Appeal from Order of Supreme Court, Erie County, Whelan, J. — Summary Judgment.
PRESENT: PINE, J. P., WISNER, SCUDDER AND LAWTON, JJ.
Order unanimously reversed on the law without costs, motion denied and complaint reinstated. Memorandum: Supreme Court erred in granting defendant's motion seeking summary judgment dismissing the complaint. Defendant denied a property loss claim submitted under an "employee dishonesty" endorsement of a policy of insurance issued to Buffalo Tontine Shops Corp. (Tontine) and assigned to plaintiff. Plaintiff commenced this action alleging that she is entitled to payment because Tontine's comptroller embezzled funds from a payroll account over which he had sole control by secretly and fraudulently paying himself unauthorized and excessive salary, commissions and bonuses. We reject defendant's contention that recovery under the policy is barred by the provision excluding coverage for "salaries, commissions, fees, bonuses, * * * or other benefits earned in the normal course of employment". Plaintiff's allegations, if true, establish that Tontine did not knowingly make the payments to the comptroller as compensation for his employment ( see, Resolution Trust Corp. v. Fidelity Deposit Co. of Maryland, 205 F.3d 615, 649). The policy protects Tontine from embezzlement or theft by employees ( see, Federal Deposit Ins. Corp. v. National Union Fire Ins. Co. of Pittsburgh, 205 F.3d 66, 72; Glusband v. Fittin Cunningham Lauzon, 892 F.2d 208, 212; see also, Aetna Cas. Sur. Co. v. Kidder, Peabody Co., 246 A.D.2d 202, 209, lv denied 93 N.Y.2d 805). "Where the employer does not knowingly pay funds to its employee under the belief that the funds have been honestly earned, but is instead unaware of the employee's receipt of the funds or pays the lost funds for some purpose other than the employee's compensation, the employee has committed pure embezzlement which is recoverable under the [policy]" ( Federal Deposit Ins. Corp. v. St. Paul Fire Marine Ins. Co., 738 F. Supp. 1146, 1160, mod on other grounds 942 F.2d 1032).

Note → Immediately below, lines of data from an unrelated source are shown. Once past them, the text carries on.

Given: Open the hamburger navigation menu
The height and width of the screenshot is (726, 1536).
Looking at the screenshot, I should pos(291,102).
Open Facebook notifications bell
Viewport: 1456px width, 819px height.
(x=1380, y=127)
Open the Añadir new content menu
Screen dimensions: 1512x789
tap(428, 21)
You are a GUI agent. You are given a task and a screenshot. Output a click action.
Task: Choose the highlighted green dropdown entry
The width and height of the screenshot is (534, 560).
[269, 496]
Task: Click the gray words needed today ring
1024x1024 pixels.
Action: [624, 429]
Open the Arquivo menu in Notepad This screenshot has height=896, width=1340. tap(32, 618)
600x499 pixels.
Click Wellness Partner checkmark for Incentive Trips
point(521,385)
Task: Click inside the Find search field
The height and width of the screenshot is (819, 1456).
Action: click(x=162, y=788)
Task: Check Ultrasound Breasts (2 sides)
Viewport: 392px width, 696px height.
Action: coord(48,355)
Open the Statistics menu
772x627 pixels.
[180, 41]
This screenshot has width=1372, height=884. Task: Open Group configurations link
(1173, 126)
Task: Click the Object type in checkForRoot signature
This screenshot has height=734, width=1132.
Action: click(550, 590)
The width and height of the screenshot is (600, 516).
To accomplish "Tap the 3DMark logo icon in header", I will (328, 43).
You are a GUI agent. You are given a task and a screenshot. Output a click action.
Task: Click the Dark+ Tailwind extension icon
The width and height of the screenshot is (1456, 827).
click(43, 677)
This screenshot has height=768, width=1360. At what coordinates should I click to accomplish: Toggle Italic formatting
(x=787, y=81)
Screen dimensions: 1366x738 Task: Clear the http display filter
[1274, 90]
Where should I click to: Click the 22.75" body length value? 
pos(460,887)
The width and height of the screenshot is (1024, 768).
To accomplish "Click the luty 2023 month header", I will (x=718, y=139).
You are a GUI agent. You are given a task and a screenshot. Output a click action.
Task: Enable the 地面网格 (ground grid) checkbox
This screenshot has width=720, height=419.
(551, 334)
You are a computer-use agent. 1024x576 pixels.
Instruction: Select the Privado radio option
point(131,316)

Additionally, we reject defendant's contention that Tontine failed to comply with the provision of the policy requiring "a detailed, sworn proof of loss within 120 days of the date of discovery". It is undisputed that Tontine filed a proof of loss within 60 days of defendant's demand therefor. Because Tontine complied with that demand, Tontine "shall be deemed to have complied with the provisions of [the] contract of insurance relating to the time within which proofs of loss are required" (Insurance Law § 3407 [a]; see, Ball v. Allstate Ins. Co., 81 N.Y.2d 22, 25-26).
The remaining issue concerns the period of coverage. Defendant moved for summary judgment dismissing the complaint but in the alternative sought summary judgment dismissing that part of the complaint seeking recovery "for the period 1978 through March 31, 1984", contending that there was no policy of insurance in effect then. Defendant failed to submit any proof in admissible form supporting that contention, and thus defendant failed to meet its initial burden of establishing its entitlement to judgment as a matter of law ( see generally, Zuckerman v. City of New York, 49 N.Y.2d 557, 562).